Les présentations faites, le hangar est ouvert et chacun se dirige vers son petit bijou. Quelques minutes plus tard, tous sont alignés devant le bâtiment, prêts se placer pour le décollage.
Étant mon interlocuteur principal au sein du groupe, Jorge me fait monter à l’avant de son biplan, un vieux coucou qui semble avoir fait les deux guerres sans passer de contrôle technique.
Alors que les autres décollent les uns après les autres, Jorge me hurle quelque chose, mais les crachats du moteur couvrent sa voix, à tel point que je me contente de hocher vigoureusement la tête en m’accrochant à mon siège alors que l’avion prend peu à peu de la vitesse.

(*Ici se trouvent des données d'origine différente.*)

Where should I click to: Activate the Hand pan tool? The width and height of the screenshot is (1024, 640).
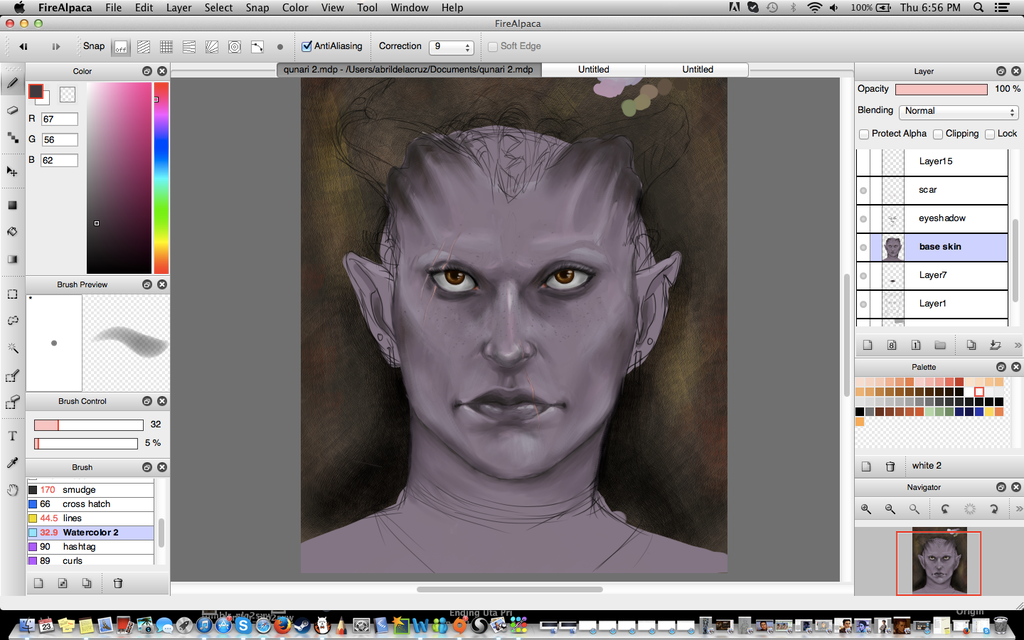[13, 490]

L’important pour ne pas avoir peur en avion, c’est de fermer les yeux pendant le décollage il paraît. Mais considérant le fait que ma tête débouche à l’air libre et que les hurlements du moteur me donnent l’impression que la carlingue va partir en morceaux dans les secondes à venir, je vais me contenter de prier en regrettant de ne pas avoir rédigé mon testament.
La tête dans les nuages.
Et hop, c’est fini.
Non, non non, je ne suis pas mort, je veux dire qu’on a décollé. Une fois dans les airs, c’est bien plus calme. Jorge réduit les gaz et m’invite à sortir mon appareil dès que je le peux, les Sculpteurs de Ciels doivent pouvoir immortaliser n’importe quel instant.
Plutôt que de faire du verbiage barbant, je vous propose de retracer la journée au travers des clichés les plus marquants que j’ai pu prendre durant celle-ci.
Tout ça était vraiment chouette, mais tellement fatigant.
Je rentre chez moi à la nuit tombée, l’appareil plein, un léger mal de l’air avec vertiges et nausées au programme, mais finalement pas déçu de cette journée.
Si d’aventure vous vous promenez dans Blaine County et que vous entendez le cri d’un vieux diesel à l’agonie, levez les yeux, et peut-être aurez-vous la chance de voir passer un vieux coucou conduit par un énergumène sympathique…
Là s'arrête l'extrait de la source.